Agents need to know what a tool does to the world before calling it. Descriptions should go beyond structured annotations to explain consequences.

Conciseness5/5

Is the description appropriately sized, front-loaded, and free of redundancy?

Three sentences, front-loaded with core purpose, then key options, then limitations and alternatives. Every sentence adds value without redundancy.

Shorter descriptions cost fewer tokens and are easier for agents to parse. Every sentence should earn its place.

Completeness4/5

Given the tool's complexity, does the description cover enough for an agent to succeed on first attempt?

Given 7 parameters and no output schema, the description explains pagination, caching, and limitations. Points to sibling tools for related tasks. Could include more on filter object semantics, but schema covers that. Adequate for agent selection and invocation.

Complex tools with many parameters or behaviors need more documentation. Simple tools need less. This dimension scales expectations accordingly.

Parameters3/5

Does the description clarify parameter syntax, constraints, interactions, or defaults beyond what the schema provides?

Schema coverage is 100%, so baseline is 3. The description reiterates default limit and mentions optional parameters like cursor, fields, filter, verbose. It adds context about cursor staleness and caching but does not significantly enhance meaning beyond the schema's own descriptions.

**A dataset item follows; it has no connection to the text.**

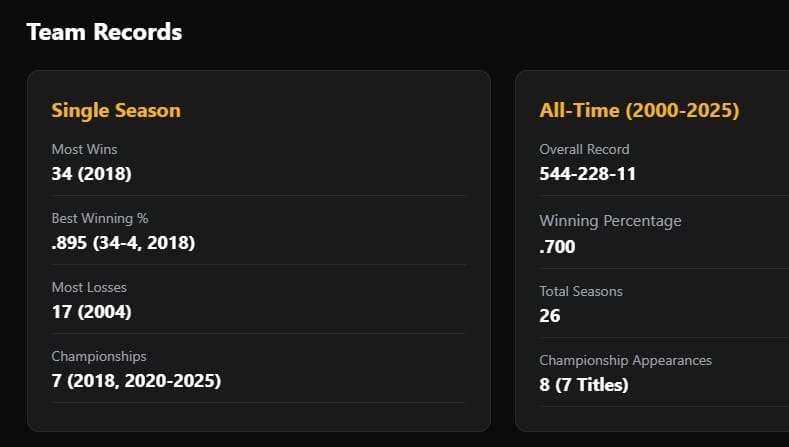
Task: Click the All-Time (2000-2025) card title
Action: (639, 110)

Input schemas describe structure but not intent. Descriptions should explain non-obvious parameter relationships and valid value ranges.

Purpose5/5

Does the description clearly state what the tool does and how it differs from similar tools?

The description explicitly states it returns automations (time-based rules) as paginated skeletons with specific fields (`id`, `title`, `active`, `updated_at`). It distinguishes from siblings like `get_automation` (single) and `find_unused` (indeterminate for automations).

Agents choose between tools based on descriptions. A clear purpose with a specific verb and resource helps agents select the right tool.

Usage Guidelines5/5

Does the description explain when to use this tool, when not to, or what alternatives exist?

Provides clear guidance on when to use alternatives: 'For tag / field reference questions across automations + triggers + macros, prefer `find_field_usage` or `audit_tag_sprawl`.' It also notes that firing data is not exposed, so `find_unused` returns `indeterminate` for automations.

Agents often have multiple tools that could apply. Explicit usage guidance like "use X instead of Y when Z" prevents misuse.